WHAT NEEDS TO BE DONE: Reproduce all records word for word.
################
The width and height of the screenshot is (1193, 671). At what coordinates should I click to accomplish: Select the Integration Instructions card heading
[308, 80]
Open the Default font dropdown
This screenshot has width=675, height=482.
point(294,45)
################
OUTPUT OF THE EXERCISE:
The width and height of the screenshot is (1193, 671). At what coordinates should I click to accomplish: Select the Integration Instructions card heading
[308, 80]
Open the Default font dropdown
This screenshot has width=675, height=482.
point(294,45)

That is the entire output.